Vinsel has also served as vice president/operations at Euclid General Hospital in Euclid, Ohio, assistant administrator at York Hospital in York, Pa., and administrative assistant, First Health of North Carolinas in Pinehurst, N.C., where he developed a state-of-the-art ophthalmology program. Following his graduation from Wittenberg, he received his master's in health administration from Duke University in 1974 and attended King's Fund College of Hospital Management in London, England, that same year thanks to a grant from the Duke Endowment.
The former resident playwright for Boston's Alarm Clock Theatre, which commissioned him to write 10 a.m. Signing, Stroeh has also been a contributor to Monologues for Men by Men, American College Theatre Festival Presents, the Audition Arsenal, Smith & Kraus' forthcoming Short Scenes for Young Actors. His poetry and prose has also been featured in the Wittenberg Review of Literature and Art, and The Florida English Journal.

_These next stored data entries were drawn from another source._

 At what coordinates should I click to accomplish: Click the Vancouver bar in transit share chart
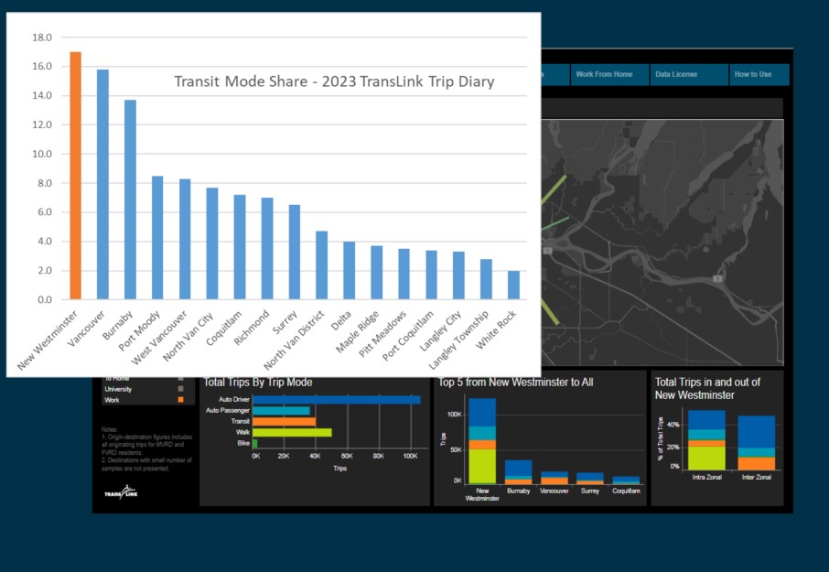102,184
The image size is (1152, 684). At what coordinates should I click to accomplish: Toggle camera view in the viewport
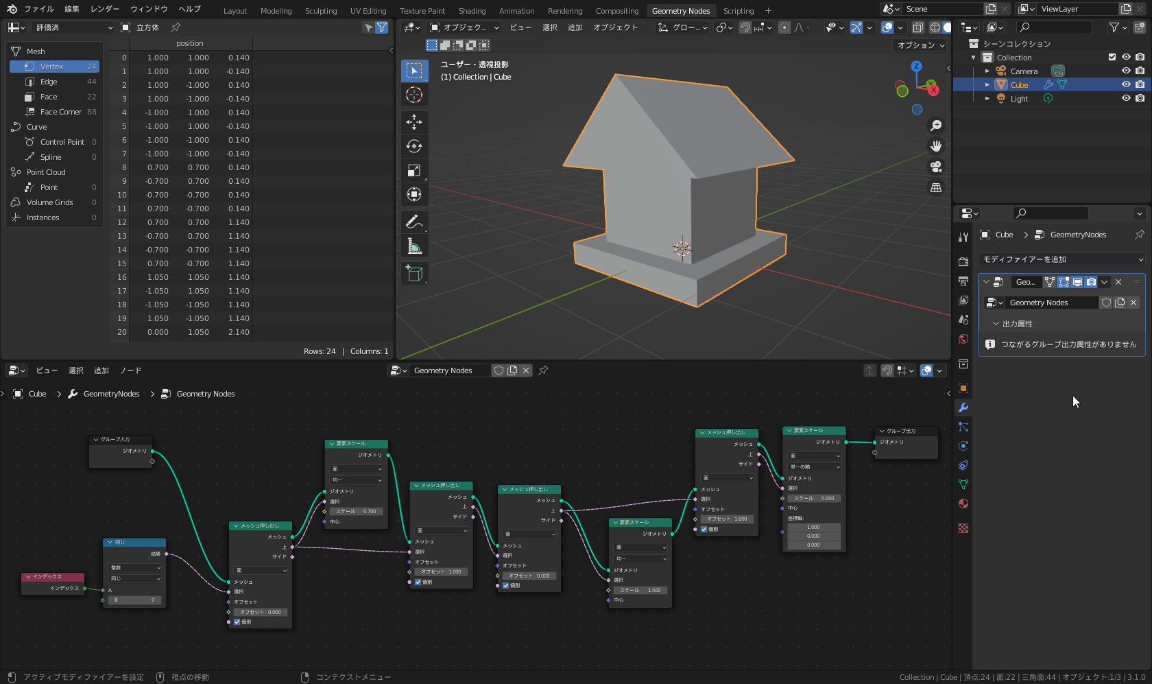(x=935, y=167)
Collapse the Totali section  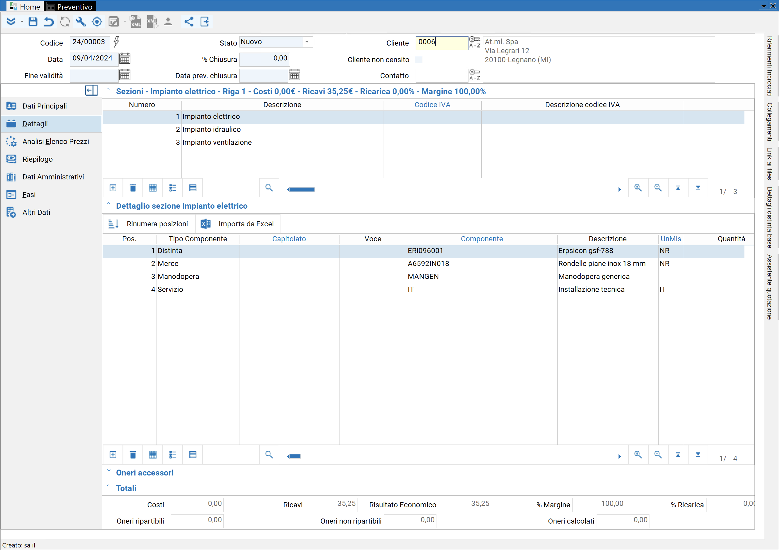tap(109, 486)

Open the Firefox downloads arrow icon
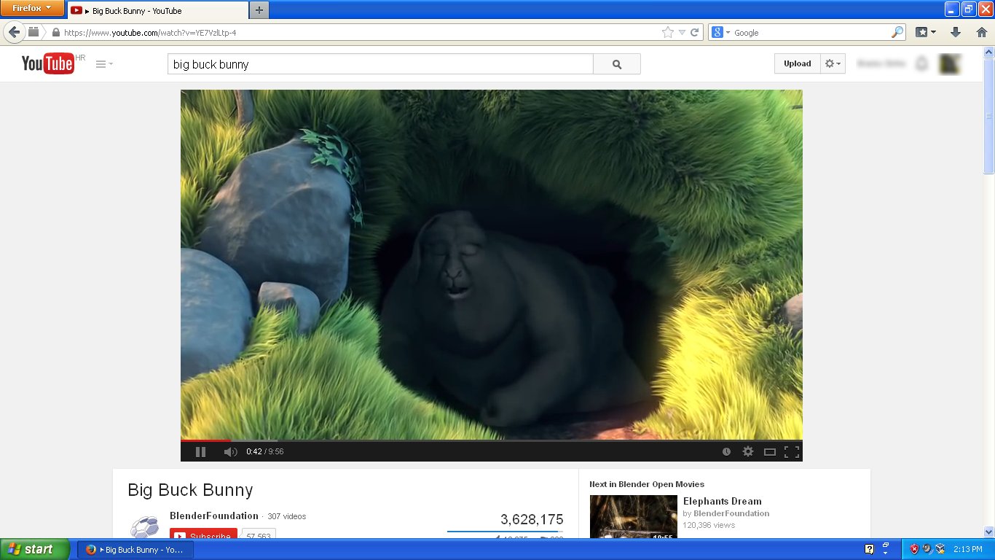(x=956, y=33)
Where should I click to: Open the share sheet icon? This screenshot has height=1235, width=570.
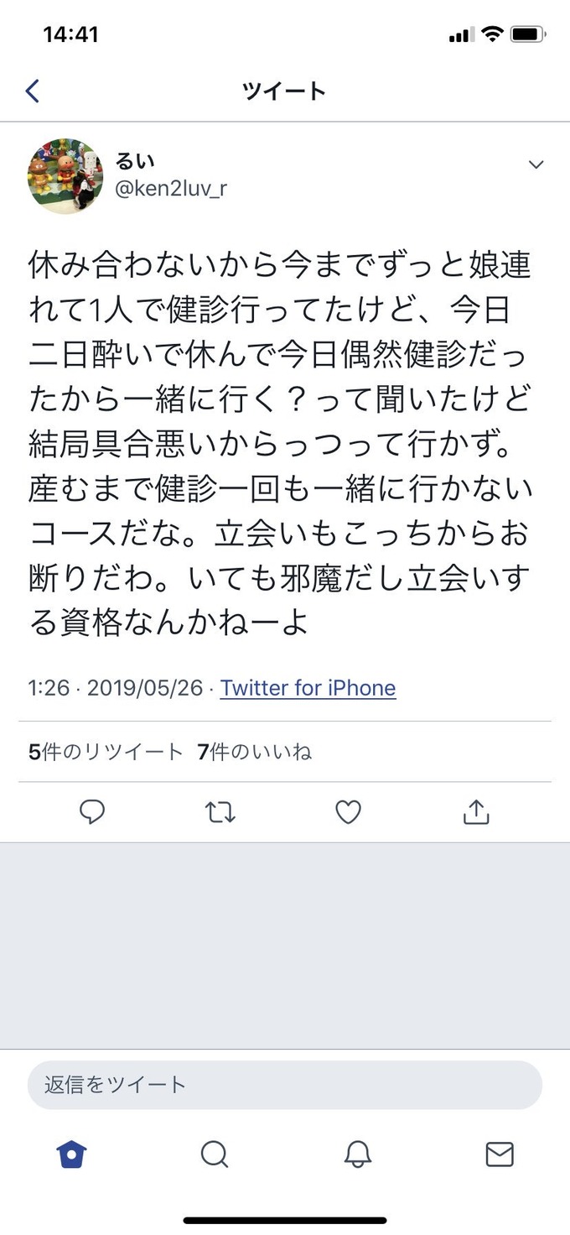[476, 811]
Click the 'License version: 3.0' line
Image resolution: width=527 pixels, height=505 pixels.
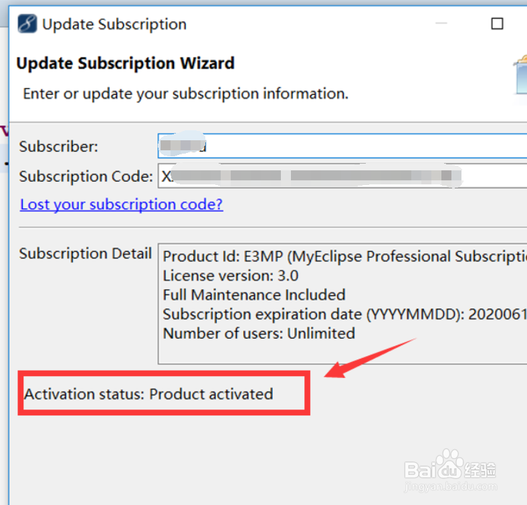(x=231, y=275)
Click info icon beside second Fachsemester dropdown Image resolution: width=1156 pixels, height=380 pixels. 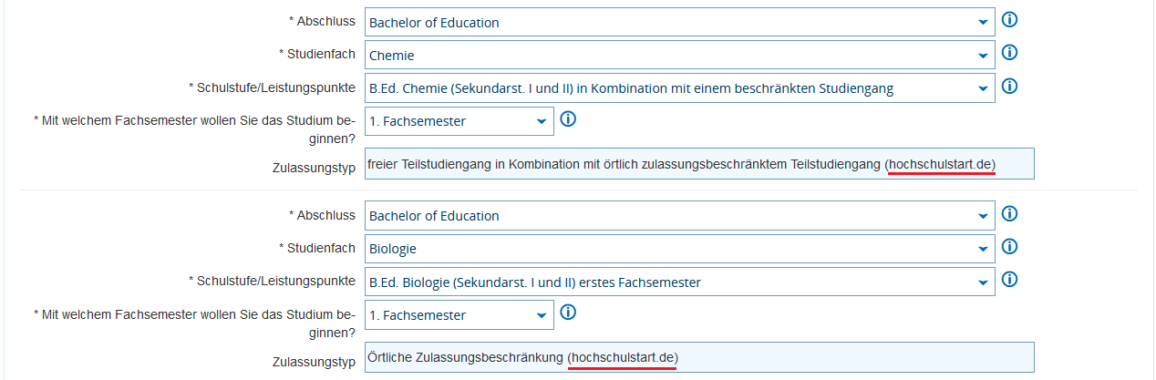(568, 313)
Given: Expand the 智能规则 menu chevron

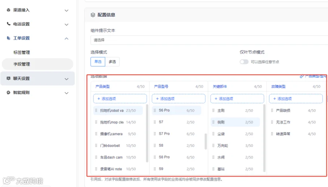Looking at the screenshot, I should click(x=67, y=93).
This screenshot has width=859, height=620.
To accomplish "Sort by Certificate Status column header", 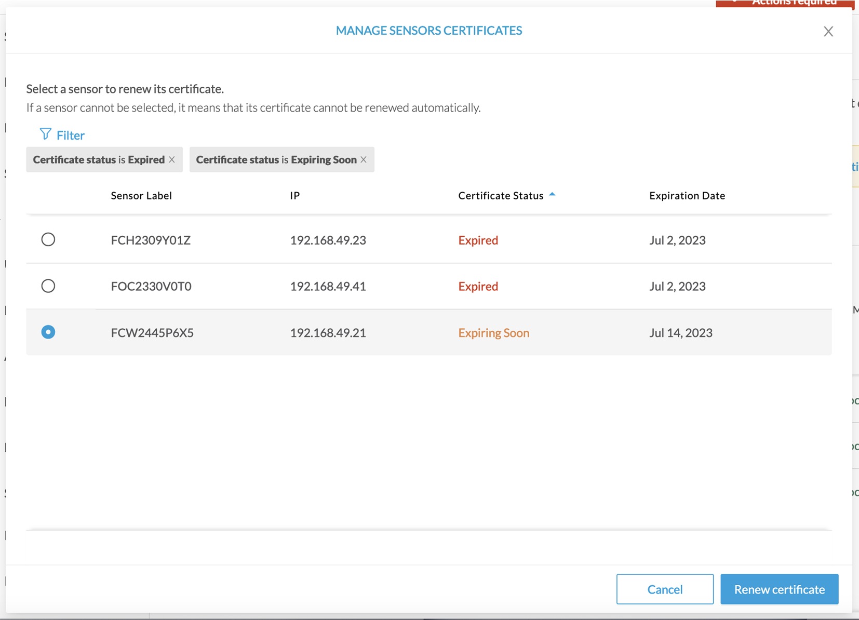I will coord(500,196).
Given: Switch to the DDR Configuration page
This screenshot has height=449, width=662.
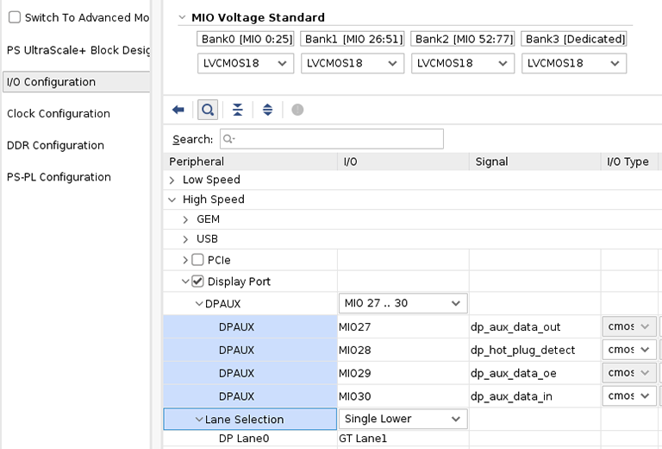Looking at the screenshot, I should coord(55,145).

An enthusiastic educator, Stroeh has served as guest lecturer at various universities, high schools and young writers' conferences on creative and dramatic writing, theatre and literary theory. At the same time, Stroeh was an educational consultant to Communities in Schools, New York City Inc. (CISNYC), a non-profit organization working with at-risk youth in under-funded New York City public schools. As a consultant, Stroeh ran tutoring programs, developed curriculum, assisted with the implementation of the Leading Change Program and worked closely with at-risk young men on schoolwork and college preparation.
Chair of the foreign language department for four years, Geistfeld was selected twice by the principal to serve on the building advisory committee. At the same time, Geistfeld, who earned her master's in education from Ashland University in 2005, served as a mentor teacher for graduate student teachers in education through The Ohio State University. She has also served as an adviser to numerous school organizations, including Future Educators of America, the International Club and the Student Council, where she coordinated an annual blood drive, helped to generate school spirit and met regularly with students to address their concerns.
Prior to Beechcroft, Geistfeld taught the ninth-12th graders at Walnut Ridge High School from 1998-2003, where she regularly showcased students' efforts, progress and achievements through portfolios, which were used for production, assessment, revision and reassessment.
From building the oak cross that hangs beneath the arch on Weaver Chapel's altar and the marble Veler chapel to Wittenberg's first computer lab and the recent rebuilding of the historic Kissing Bridge, Lake has literally had a hand in much of what defines Wittenberg. In 2006, Lake created another masterpiece when he helped the class of 2006 begin a new tradition at Commencement. After months of research and design work, Lake crafted an original Wittenberg torch, modeled after the one that appears on the university's Seal, which each class now physically passes to the next class during graduation.
His creativity can also be seen in the restored Myers Hall cupola to accommodate the hanging of the bell, given by the classes of 1992-93, as well as in the setting up of approximately 12,350 chairs throughout his career for Commencement, a ceremony that still inspires him each year.